Interdépendance corps–mental : une dynamique circulaire

Un point fondamental, souvent sous-estimé : la relation entre le corps et le mental n’est ni unidirectionnelle ni hiérarchique. Elle est circulaire, continue et autorégulée. Autrement dit, le corps influence le mental, le mental influence le corps, et chacun devient à la fois cause et conséquence de l’autre. Il n’existe pas de frontière nette entre les deux ; il existe un système unique, traversé par des flux - Prāṇa, information, nutriments, émotions - qui circulent en permanence.
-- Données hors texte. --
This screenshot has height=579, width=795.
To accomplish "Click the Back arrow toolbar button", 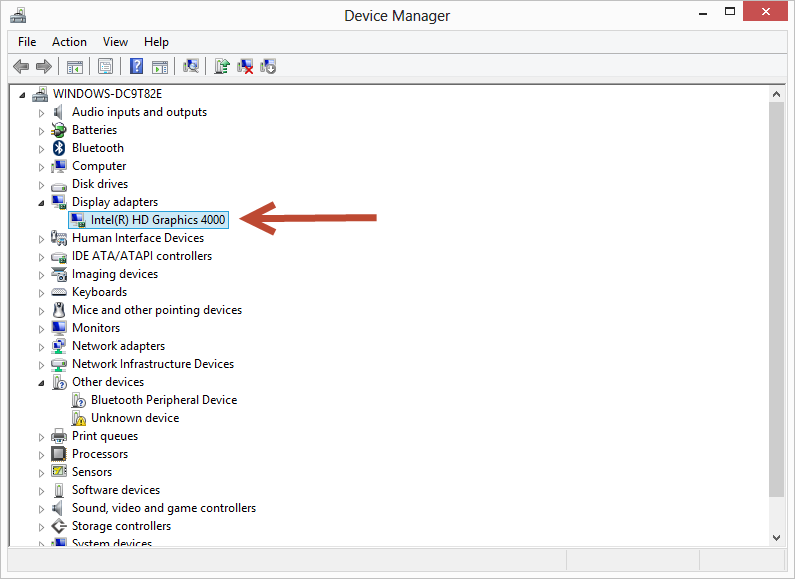I will 20,66.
Dans cette dynamique, un déséquilibre ne reste jamais localisé. Un trouble physique prolongé, même s’il semble initialement isolé - une inflammation chronique, une digestion perturbée, une fatigue persistante - finit inévitablement par impacter le mental, car le corps devient un milieu instable. Agni s’altère, Ama s’accumule, les doṣa se désorganisent, et ces perturbations modifient la qualité de la perception, de la concentration, de l’humeur. Le patient peut alors développer irritabilité, anxiété, perte de motivation ou troubles cognitifs, non pas parce que le mental est “faible”, mais parce que le terrain physiologique ne soutient plus la clarté mentale.

À l’inverse, un mental perturbé - agité, surstimulé, figé ou épuisé - agit directement sur le corps. Une agitation chronique de Vāta perturbe le système nerveux, la digestion, le sommeil. Un excès de Pitta, nourri par la pression, la colère ou le contrôle, entretient des états inflammatoires, digestifs ou cardiovasculaires. Une dominance de Kapha, associée au repli, à la tristesse ou à l’inertie, ralentit le métabolisme, favorise la stagnation et les troubles chroniques. Ainsi, le mental n’est pas simplement un observateur du corps : il est un acteur physiologique à part entière.

Ce processus est rarement brutal. Il est progressif, silencieux, cumulatif. Une émotion non intégrée devient une tension. Une tension répétée devient une perturbation des doṣa. Une perturbation des doṣa devient une altération des tissus et des fonctions. Et cette altération renforce à son tour le déséquilibre mental. C’est ce que l’on peut appeler une boucle de rétroaction pathologique.